La nouvelle loi repose sur deux piliers. D’une part, elle donne une base légale à une pratique qui existait déjà, mais qui a été critiquée en 2016 par la Cour européenne des droits de l’homme (CEDH) parce que ses fondements légaux étaient insuffisants. D’autre part, elle offre aux assurances de nouveaux instruments de détection des fraudes. Mais elle corsète le processus. Des détectives ne peuvent être engagés que si des indices concrets d’abus existent. Une observation ne peut se faire que si la personne surveillée se trouve dans un lieu public, un restaurant, un commerce ou sur un balcon. Les traceurs GPS peuvent être admis, mais pas les drones, les micros directionnels ou les caméras à infrarouge.

«Nous allons surveiller la mise en œuvre»

Les opposants promettent de rester vigilants. «Nous allons surveiller la mise en œuvre», promet Dimitri Rougy, codirecteur de la campagne du comité référendaire. Inclusion Handicap et Fragile Suisse craignent que cette loi n’ouvre la porte à l’arbitraire et attendent du Conseil fédéral une application stricte du dispositif de contrôle. «Les détectives devront bénéficier d’une autorisation et seront inscrits dans un registre public. Ces mesures ne doivent être utilisées qu’avec retenue, en dernier recours, lorsqu’il est impossible de clarifier une situation autrement», commente le président de la Confédération, Alain Berset.

Du côté des partisans, le directeur du Centre patronal, Christophe Reymond, rappelle sur les réseaux sociaux que les institutions sociales sont financées «par les indépendants, par les employeurs, par les employés, par tout le monde du travail» et que cela suffit à justifier la traque des abus.

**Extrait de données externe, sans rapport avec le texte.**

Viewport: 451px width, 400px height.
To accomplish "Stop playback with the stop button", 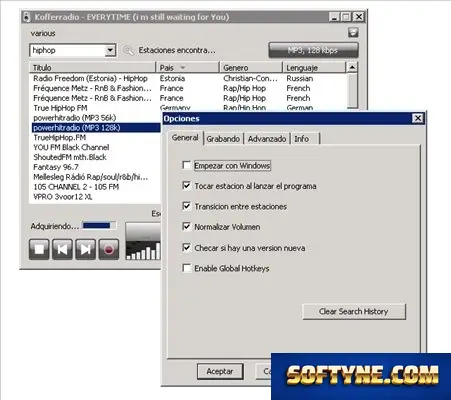I will pyautogui.click(x=39, y=249).
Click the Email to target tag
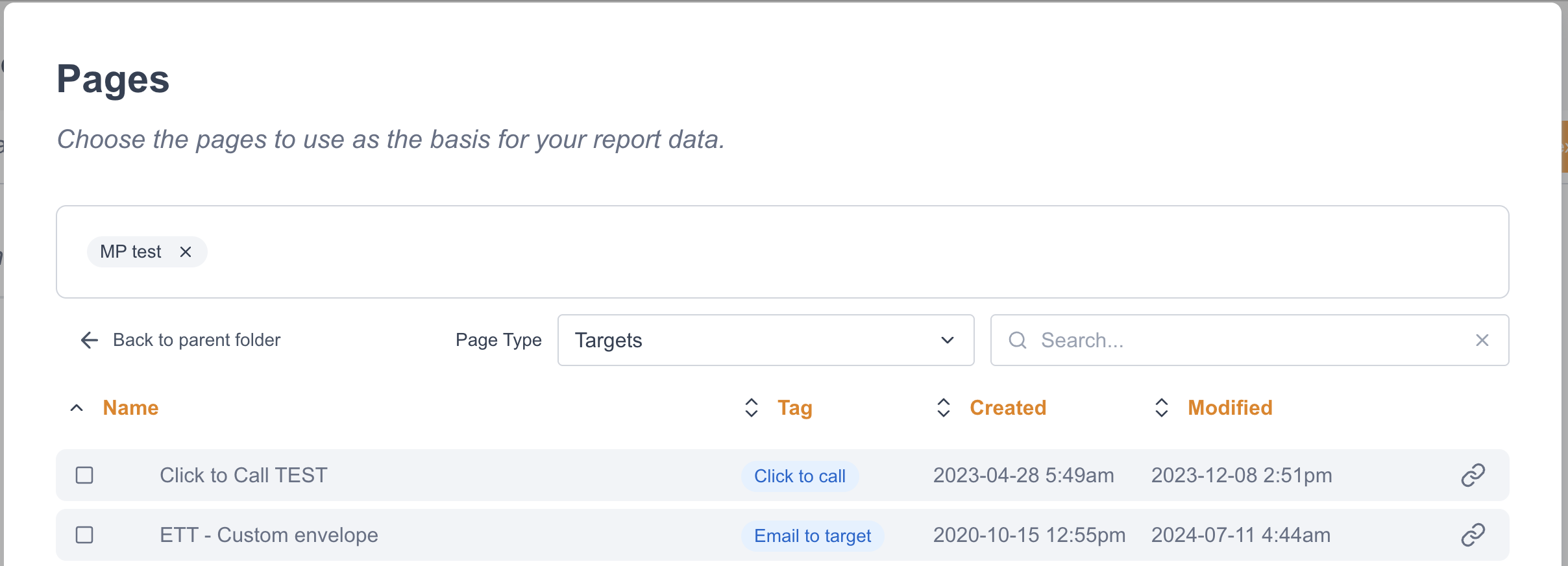 (813, 536)
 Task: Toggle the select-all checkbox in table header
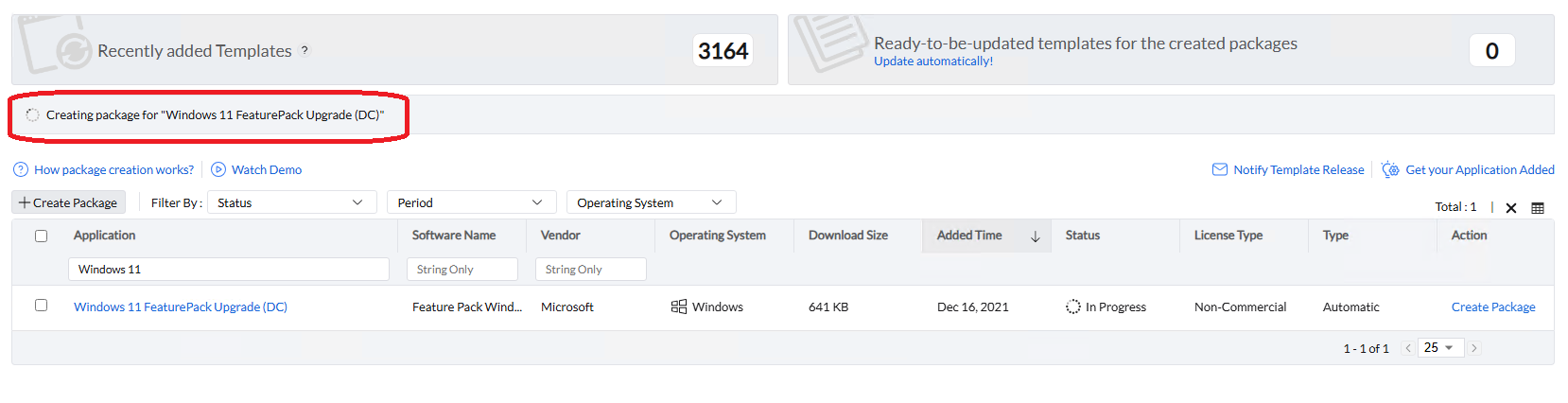tap(41, 237)
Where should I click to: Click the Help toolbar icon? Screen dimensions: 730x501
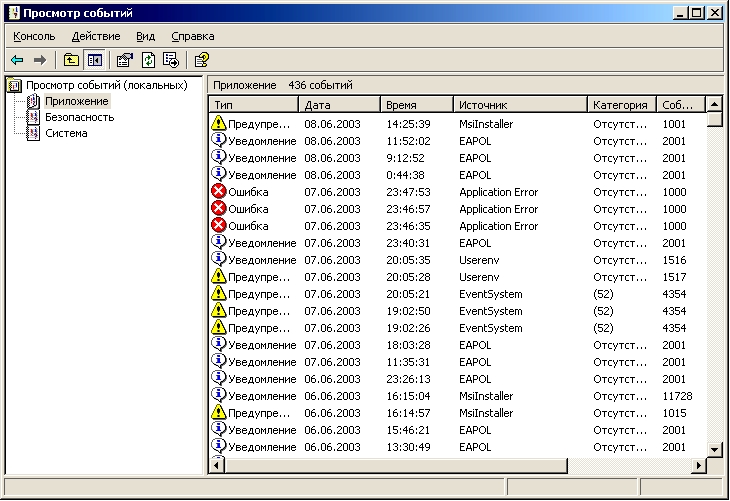pyautogui.click(x=201, y=60)
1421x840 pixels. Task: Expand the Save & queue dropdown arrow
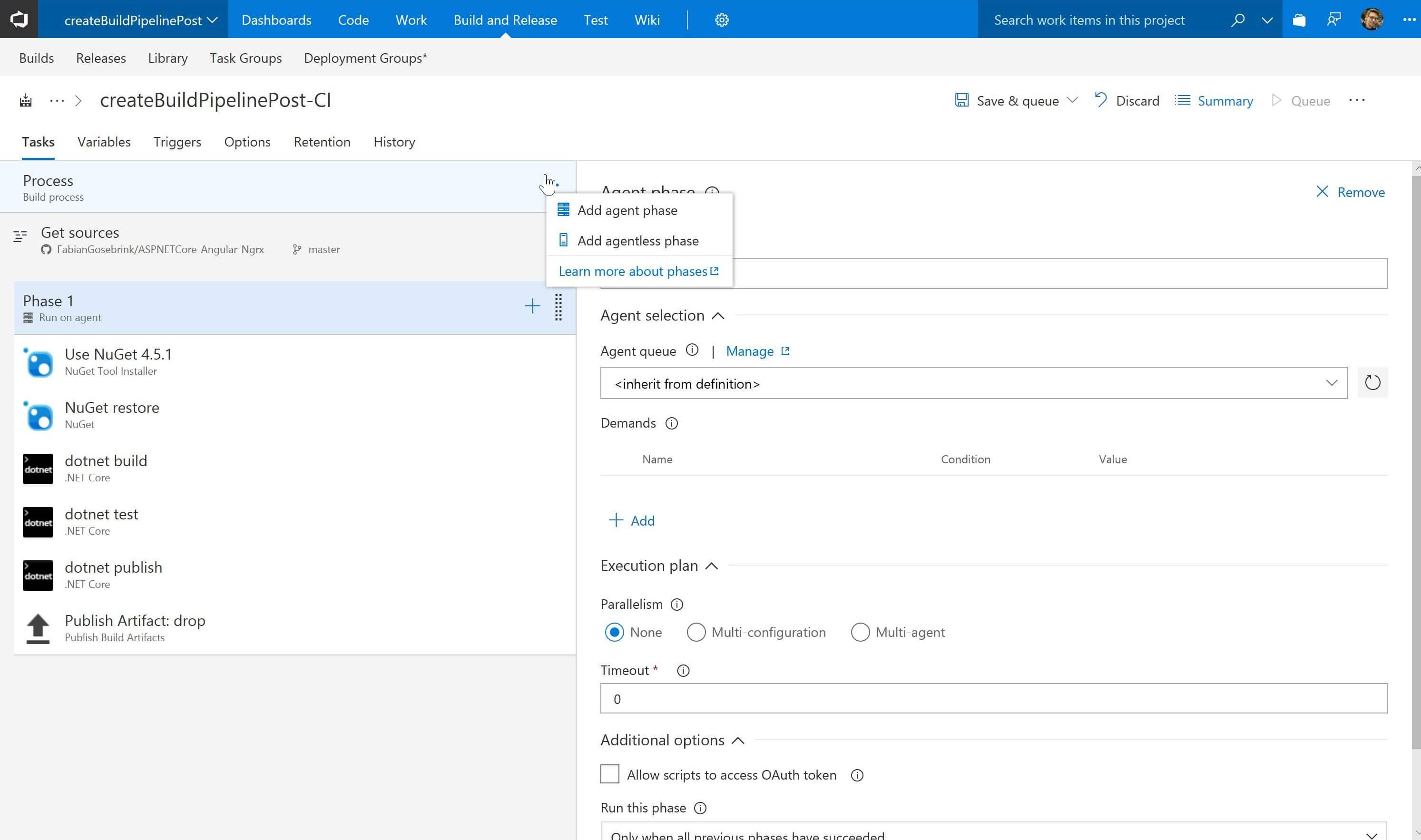click(1072, 100)
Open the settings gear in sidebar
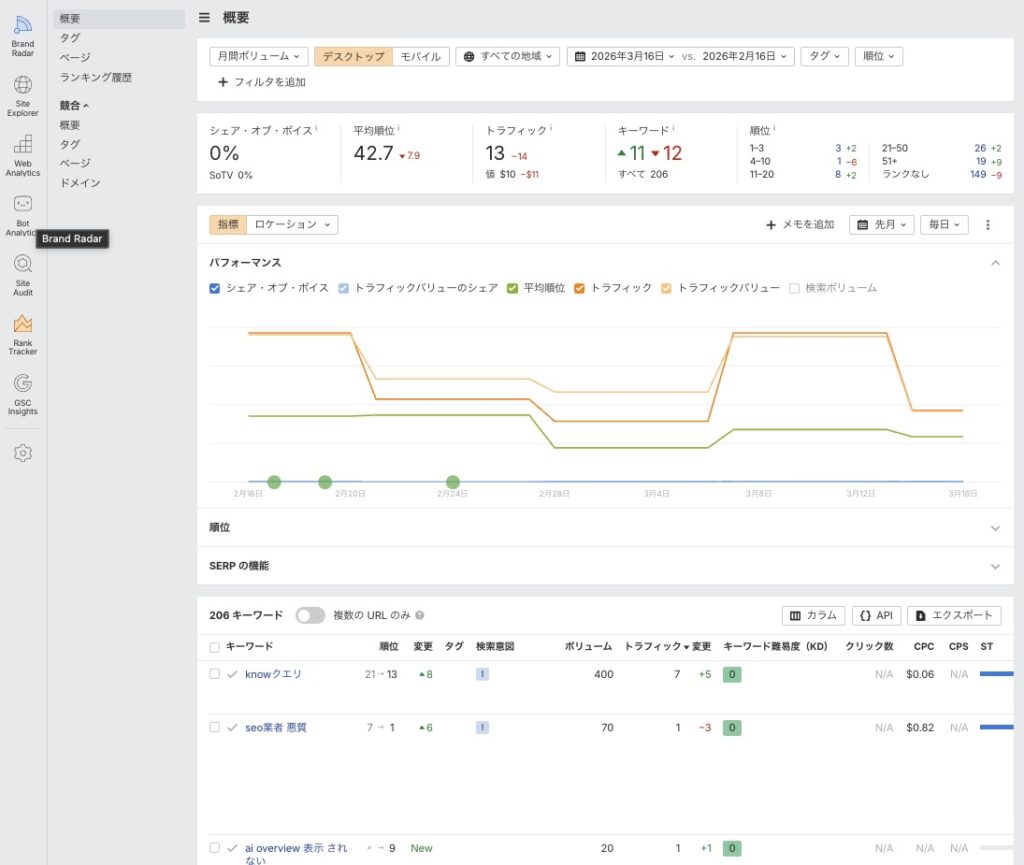 pyautogui.click(x=22, y=453)
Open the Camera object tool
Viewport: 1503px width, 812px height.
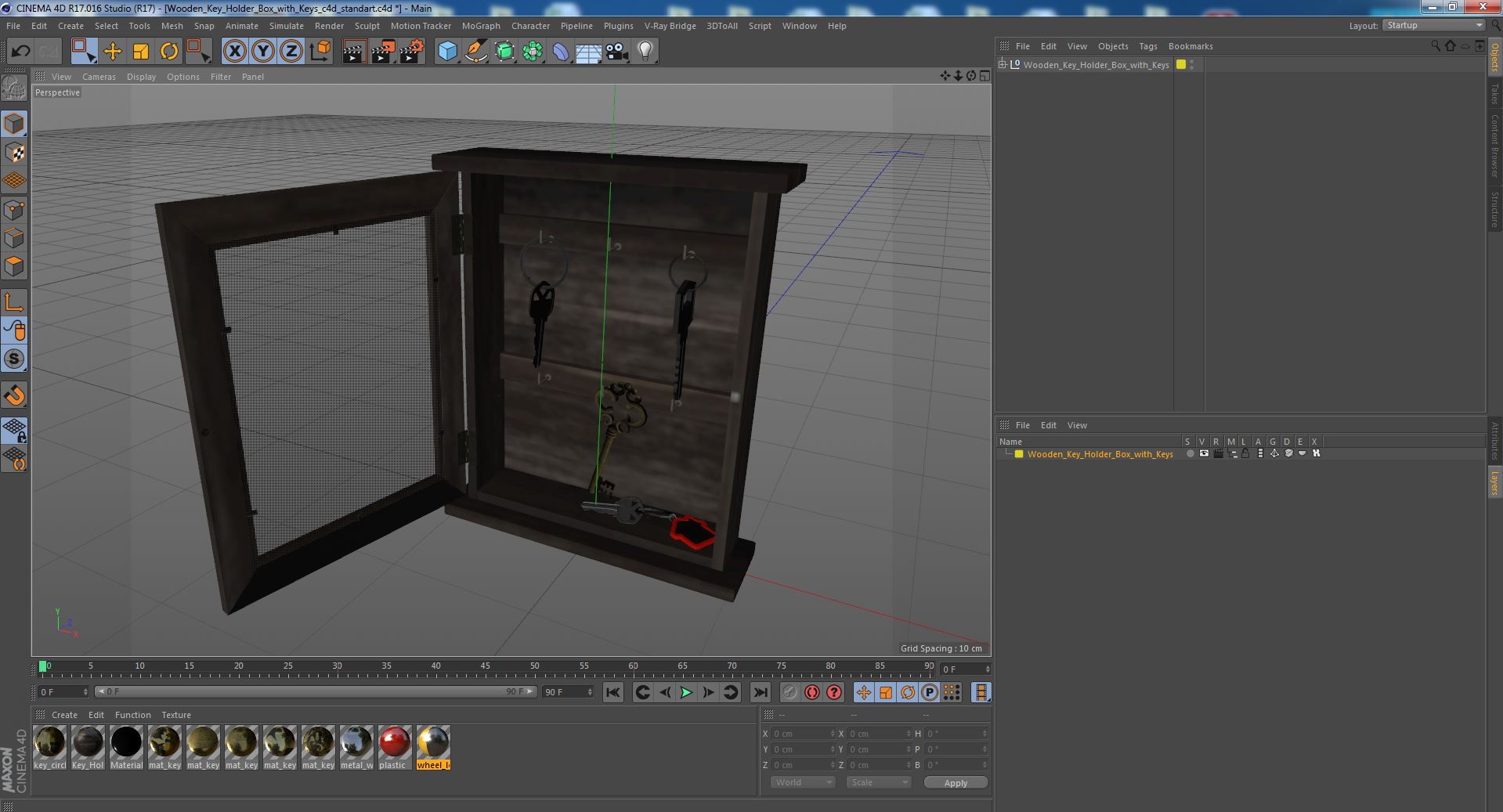coord(617,52)
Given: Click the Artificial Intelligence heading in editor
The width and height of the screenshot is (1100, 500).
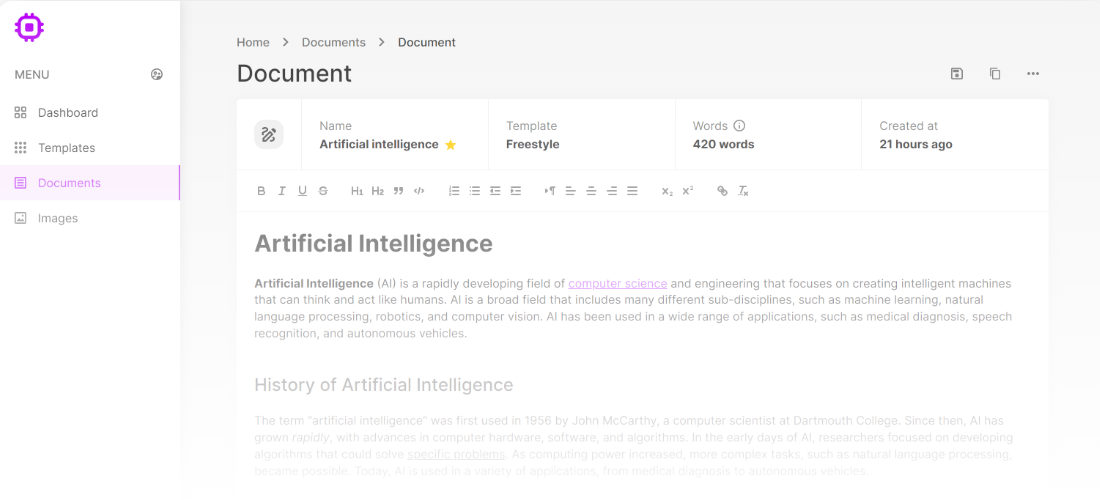Looking at the screenshot, I should tap(373, 244).
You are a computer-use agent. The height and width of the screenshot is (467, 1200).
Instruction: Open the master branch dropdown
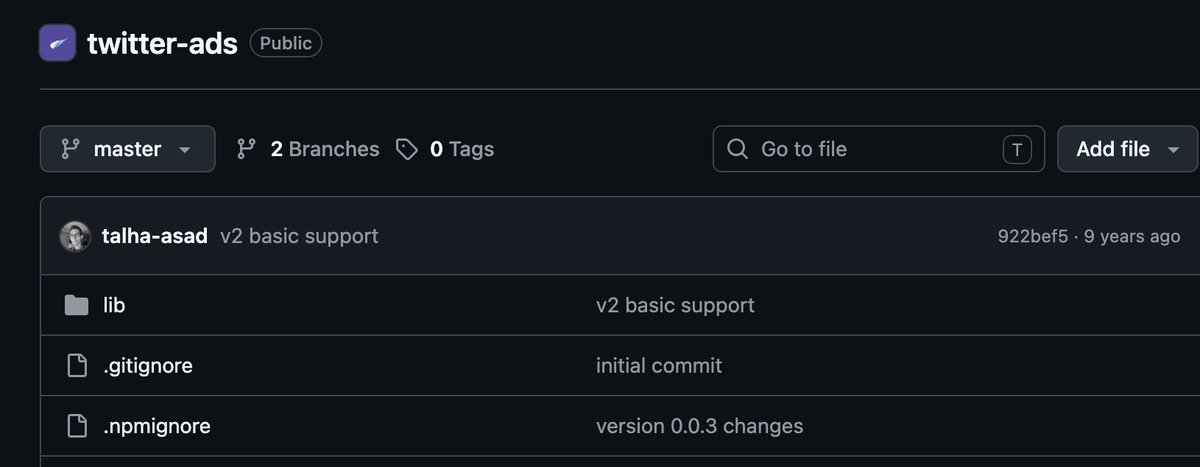tap(128, 149)
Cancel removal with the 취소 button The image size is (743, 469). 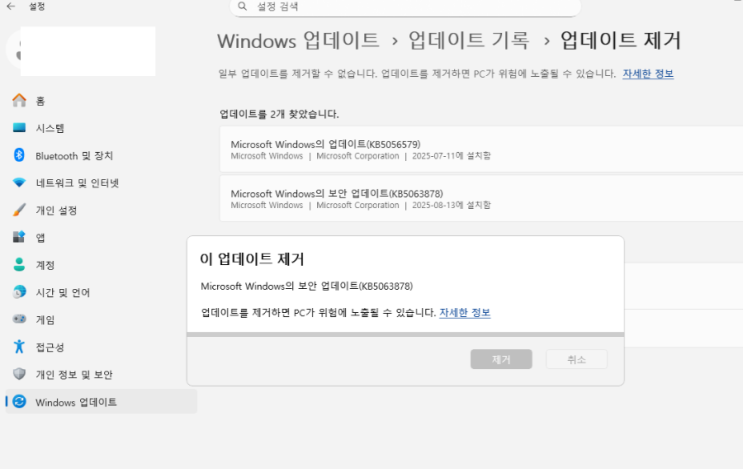(576, 359)
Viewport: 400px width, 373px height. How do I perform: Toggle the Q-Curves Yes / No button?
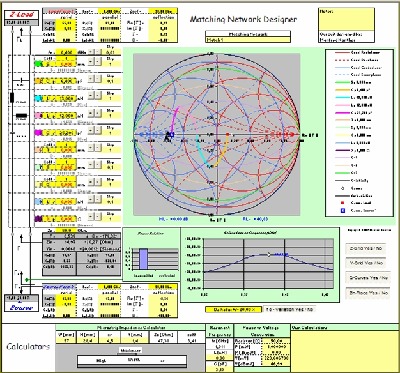[x=368, y=278]
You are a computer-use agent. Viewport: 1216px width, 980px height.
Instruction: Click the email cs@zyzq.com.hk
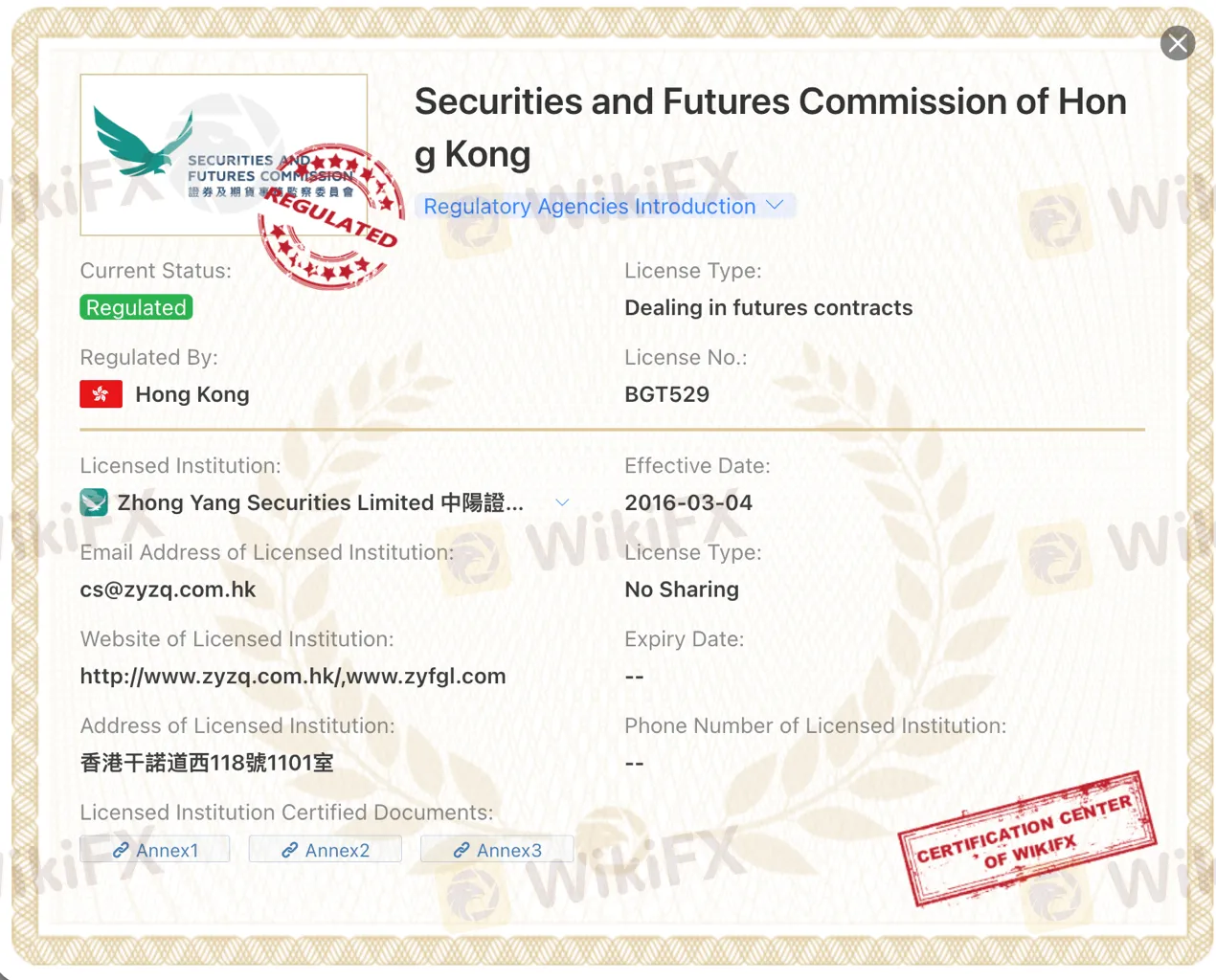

Le référendum a été lancé par un comité citoyen qui a réalisé une prouesse. Il a réuni 75 000 signatures en 62 jours et a beaucoup utilisé les canaux sociaux pour propager son argumentation. Responsable de la campagne, Daniel Graf a publié les chiffres dimanche: 135 000 e-mails envoyés, 135 000 flyers, 375 000 contacts personnels, un budget de campagne de 500 000 francs, financé à 95% par des privés, les 55 000 francs restants venant de syndicats, d’ONG (Amnesty International, associations de défense des personnes handicapées), des Verts et du PS. Daniel Graf regrette que ce «vaste réseau politiquement indépendant» n’ait pas pu recueillir davantage de moyens financiers. Mais il n’en restera probablement pas là, à l’image de Dimitri Rougy, qui, à 21 ans, s’imagine rebondir ailleurs en politique.